Reproduce the following lines verbatim, starting at the line that contains "Task: Click the Responses label under 104" and ending at the final line.

============

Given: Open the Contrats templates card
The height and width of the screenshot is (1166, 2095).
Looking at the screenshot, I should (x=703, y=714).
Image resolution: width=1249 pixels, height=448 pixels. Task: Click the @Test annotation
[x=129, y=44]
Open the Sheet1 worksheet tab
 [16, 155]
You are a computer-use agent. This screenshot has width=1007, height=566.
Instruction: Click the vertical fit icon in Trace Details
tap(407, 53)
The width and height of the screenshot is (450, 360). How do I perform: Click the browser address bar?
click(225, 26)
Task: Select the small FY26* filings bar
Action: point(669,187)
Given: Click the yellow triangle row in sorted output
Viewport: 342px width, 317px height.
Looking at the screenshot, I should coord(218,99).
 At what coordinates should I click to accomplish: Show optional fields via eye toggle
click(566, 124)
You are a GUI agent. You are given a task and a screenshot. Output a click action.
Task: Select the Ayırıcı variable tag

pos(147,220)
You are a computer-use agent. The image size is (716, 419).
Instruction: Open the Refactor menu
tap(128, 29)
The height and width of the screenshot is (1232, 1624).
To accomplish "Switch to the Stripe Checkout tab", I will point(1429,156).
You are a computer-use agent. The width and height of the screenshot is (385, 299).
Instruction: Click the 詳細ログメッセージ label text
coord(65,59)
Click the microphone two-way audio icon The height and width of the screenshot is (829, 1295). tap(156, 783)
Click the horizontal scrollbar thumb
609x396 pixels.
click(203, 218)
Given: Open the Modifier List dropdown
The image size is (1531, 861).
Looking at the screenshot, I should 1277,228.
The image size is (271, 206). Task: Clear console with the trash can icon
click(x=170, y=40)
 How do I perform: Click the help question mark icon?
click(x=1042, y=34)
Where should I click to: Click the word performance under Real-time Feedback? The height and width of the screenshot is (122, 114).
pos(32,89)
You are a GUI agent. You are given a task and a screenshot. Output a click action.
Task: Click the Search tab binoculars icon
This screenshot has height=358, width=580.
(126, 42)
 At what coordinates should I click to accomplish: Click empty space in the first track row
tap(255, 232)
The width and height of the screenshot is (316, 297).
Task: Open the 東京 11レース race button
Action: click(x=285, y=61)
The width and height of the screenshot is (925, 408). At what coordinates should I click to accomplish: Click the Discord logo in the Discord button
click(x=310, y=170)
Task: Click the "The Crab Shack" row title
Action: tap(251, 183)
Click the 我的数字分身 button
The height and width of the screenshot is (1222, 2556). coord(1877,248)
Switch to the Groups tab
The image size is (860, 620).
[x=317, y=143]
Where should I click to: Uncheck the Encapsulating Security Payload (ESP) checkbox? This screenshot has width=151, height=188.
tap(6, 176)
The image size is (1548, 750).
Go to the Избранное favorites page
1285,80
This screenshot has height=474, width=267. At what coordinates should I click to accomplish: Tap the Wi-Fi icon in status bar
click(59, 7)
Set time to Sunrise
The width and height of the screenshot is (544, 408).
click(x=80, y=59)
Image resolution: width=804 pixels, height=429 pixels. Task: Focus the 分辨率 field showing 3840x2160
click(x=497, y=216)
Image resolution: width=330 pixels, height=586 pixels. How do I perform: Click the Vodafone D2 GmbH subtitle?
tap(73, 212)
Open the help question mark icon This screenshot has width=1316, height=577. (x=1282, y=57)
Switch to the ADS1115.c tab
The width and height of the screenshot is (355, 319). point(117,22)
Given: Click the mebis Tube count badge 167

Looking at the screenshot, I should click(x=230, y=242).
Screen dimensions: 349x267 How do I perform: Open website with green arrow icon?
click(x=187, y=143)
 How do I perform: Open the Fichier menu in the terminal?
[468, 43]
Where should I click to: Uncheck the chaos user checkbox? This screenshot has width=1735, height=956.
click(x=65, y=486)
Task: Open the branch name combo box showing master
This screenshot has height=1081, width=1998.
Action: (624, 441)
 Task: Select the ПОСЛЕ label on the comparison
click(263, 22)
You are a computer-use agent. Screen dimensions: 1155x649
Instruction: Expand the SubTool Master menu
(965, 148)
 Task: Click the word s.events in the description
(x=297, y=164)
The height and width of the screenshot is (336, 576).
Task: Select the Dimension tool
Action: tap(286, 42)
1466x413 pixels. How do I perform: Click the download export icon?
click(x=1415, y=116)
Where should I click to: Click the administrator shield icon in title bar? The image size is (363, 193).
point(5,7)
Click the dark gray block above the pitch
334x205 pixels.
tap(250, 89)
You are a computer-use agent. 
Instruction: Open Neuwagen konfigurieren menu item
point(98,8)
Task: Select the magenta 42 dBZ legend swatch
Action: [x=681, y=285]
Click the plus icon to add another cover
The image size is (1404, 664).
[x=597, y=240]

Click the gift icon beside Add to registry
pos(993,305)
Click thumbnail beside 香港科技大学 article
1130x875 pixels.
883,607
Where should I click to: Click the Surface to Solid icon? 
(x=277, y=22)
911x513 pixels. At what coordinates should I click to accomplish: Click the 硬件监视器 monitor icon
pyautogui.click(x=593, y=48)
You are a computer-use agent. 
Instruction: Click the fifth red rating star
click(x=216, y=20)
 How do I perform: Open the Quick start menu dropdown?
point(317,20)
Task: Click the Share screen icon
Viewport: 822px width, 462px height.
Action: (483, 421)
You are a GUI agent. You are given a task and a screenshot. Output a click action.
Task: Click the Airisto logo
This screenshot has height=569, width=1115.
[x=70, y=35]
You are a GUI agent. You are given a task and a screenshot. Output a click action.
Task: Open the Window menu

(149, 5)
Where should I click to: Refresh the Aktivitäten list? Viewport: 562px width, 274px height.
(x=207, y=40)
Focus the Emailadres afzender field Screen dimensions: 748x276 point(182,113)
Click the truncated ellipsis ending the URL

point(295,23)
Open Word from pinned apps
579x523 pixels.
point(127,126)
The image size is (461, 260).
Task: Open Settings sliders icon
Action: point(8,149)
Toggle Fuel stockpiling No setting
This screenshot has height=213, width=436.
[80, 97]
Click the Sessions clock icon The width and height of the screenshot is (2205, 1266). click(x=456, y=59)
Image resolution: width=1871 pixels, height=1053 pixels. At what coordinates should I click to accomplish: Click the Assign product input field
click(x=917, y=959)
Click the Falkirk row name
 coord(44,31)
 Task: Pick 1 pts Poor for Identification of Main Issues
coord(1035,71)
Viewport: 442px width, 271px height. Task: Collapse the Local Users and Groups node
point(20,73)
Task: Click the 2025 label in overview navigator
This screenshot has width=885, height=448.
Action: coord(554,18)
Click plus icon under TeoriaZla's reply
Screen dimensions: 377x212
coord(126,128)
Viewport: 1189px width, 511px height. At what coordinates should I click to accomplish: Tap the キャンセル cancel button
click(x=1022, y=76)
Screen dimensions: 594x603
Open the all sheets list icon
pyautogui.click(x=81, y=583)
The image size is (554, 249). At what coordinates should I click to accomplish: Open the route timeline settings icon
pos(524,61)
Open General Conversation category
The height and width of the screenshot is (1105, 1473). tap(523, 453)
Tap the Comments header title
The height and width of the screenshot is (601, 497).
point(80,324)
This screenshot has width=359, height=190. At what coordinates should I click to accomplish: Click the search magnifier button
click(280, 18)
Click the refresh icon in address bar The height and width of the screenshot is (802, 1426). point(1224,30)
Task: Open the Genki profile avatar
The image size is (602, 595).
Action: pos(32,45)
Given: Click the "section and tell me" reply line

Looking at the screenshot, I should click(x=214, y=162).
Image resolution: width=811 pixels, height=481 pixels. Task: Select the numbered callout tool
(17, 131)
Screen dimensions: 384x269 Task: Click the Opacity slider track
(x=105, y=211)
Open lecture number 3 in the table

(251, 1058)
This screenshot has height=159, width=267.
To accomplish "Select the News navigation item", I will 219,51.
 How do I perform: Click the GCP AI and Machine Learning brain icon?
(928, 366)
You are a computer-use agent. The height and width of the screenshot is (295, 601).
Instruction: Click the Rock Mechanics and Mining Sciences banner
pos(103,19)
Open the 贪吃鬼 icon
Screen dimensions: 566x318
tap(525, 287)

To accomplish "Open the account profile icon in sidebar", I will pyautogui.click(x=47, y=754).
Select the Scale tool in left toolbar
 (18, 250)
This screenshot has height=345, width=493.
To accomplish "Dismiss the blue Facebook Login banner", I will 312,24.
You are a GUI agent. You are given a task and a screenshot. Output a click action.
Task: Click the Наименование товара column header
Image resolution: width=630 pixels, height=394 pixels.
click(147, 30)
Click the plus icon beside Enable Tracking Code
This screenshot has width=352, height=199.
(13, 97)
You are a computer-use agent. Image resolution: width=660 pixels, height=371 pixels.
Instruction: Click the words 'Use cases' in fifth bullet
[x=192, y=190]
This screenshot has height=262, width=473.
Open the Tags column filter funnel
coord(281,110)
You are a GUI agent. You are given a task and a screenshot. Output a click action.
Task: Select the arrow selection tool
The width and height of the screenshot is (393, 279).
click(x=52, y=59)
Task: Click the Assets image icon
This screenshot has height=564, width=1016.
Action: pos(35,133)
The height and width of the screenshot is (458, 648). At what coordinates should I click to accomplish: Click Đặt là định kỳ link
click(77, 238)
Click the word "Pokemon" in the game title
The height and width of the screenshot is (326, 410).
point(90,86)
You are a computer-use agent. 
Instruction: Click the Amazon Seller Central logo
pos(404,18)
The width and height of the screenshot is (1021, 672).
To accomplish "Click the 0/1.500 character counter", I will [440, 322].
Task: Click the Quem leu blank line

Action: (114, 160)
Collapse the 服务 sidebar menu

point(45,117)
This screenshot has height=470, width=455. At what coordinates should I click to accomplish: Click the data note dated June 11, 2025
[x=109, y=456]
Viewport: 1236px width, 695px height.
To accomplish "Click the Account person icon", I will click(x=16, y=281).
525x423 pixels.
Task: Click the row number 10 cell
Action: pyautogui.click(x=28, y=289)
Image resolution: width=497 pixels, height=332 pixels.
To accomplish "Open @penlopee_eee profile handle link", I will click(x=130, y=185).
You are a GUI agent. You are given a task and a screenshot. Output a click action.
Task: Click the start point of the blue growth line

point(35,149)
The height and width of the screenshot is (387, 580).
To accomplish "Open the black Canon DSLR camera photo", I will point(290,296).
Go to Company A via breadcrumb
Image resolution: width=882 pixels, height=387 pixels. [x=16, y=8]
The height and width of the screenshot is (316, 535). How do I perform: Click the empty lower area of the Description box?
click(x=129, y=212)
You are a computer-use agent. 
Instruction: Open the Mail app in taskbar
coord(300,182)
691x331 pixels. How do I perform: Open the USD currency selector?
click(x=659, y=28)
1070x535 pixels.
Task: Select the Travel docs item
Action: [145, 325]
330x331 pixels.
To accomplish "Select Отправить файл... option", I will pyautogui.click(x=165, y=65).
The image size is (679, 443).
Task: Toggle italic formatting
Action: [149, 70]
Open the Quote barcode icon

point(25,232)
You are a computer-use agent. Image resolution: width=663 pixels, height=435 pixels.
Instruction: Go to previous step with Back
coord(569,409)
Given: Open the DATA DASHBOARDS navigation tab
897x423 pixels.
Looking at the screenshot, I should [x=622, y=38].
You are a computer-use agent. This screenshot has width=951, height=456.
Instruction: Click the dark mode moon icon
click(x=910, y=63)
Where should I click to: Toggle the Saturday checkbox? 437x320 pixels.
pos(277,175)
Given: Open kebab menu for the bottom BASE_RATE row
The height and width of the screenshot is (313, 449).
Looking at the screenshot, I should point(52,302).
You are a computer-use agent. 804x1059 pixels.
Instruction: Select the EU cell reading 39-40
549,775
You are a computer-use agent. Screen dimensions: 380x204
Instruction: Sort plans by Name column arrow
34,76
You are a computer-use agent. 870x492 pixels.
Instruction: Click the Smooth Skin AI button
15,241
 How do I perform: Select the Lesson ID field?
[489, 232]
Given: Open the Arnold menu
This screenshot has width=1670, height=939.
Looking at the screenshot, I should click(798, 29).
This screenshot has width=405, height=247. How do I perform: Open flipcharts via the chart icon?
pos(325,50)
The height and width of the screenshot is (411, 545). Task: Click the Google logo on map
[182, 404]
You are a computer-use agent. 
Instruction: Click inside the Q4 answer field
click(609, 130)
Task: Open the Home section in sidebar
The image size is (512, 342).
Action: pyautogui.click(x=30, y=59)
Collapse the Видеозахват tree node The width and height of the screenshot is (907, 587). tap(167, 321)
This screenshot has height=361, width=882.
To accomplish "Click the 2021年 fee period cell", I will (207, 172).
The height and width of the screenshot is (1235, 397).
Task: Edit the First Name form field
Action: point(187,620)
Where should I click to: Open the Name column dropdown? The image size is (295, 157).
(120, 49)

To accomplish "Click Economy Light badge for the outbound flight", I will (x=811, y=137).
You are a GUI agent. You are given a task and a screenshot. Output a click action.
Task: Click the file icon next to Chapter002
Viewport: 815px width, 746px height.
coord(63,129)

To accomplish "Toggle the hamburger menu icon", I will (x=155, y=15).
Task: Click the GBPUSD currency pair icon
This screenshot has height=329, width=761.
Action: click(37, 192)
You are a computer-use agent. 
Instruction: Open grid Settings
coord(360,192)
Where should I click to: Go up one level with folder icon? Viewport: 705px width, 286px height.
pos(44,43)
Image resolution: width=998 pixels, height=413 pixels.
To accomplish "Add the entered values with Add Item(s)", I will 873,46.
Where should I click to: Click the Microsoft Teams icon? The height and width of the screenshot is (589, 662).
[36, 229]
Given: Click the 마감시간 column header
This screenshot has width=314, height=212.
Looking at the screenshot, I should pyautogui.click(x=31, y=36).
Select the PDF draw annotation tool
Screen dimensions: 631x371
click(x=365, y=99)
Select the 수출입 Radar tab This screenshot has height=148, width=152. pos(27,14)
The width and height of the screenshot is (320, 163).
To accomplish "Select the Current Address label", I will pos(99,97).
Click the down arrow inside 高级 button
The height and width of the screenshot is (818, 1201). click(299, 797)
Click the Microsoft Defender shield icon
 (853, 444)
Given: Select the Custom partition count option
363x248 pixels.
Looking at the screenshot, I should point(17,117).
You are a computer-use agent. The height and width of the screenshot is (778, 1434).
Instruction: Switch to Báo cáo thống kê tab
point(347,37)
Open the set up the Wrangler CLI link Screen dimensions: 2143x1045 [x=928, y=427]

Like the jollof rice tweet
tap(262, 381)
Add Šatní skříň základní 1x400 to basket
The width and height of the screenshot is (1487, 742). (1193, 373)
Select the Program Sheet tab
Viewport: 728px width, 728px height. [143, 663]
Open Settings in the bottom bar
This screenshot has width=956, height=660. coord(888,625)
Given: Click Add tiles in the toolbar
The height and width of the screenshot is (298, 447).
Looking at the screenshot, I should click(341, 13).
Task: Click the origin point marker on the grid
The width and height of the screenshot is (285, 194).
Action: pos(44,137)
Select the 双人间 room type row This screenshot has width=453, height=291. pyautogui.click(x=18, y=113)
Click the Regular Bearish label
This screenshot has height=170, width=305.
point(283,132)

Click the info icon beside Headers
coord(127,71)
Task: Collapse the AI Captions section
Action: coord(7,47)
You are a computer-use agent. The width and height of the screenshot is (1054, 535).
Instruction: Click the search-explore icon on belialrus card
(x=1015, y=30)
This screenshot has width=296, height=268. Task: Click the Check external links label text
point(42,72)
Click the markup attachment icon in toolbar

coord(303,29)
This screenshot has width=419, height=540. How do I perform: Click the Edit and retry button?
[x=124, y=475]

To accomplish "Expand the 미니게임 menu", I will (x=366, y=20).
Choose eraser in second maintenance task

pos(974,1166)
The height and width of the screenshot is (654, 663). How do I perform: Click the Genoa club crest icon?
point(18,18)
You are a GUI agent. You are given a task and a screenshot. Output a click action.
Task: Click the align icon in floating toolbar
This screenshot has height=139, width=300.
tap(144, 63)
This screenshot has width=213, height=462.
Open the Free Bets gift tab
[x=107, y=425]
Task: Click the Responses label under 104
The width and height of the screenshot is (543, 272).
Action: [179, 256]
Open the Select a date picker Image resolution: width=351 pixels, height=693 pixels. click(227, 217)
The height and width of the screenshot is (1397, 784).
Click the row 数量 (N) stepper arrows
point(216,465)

============

- _FULL SOLUTION_
Task: Click the Responses label under 104
The width and height of the screenshot is (543, 272).
Action: [179, 256]
Open the Select a date picker Image resolution: width=351 pixels, height=693 pixels. click(227, 217)
The height and width of the screenshot is (1397, 784).
Click the row 数量 (N) stepper arrows
point(216,465)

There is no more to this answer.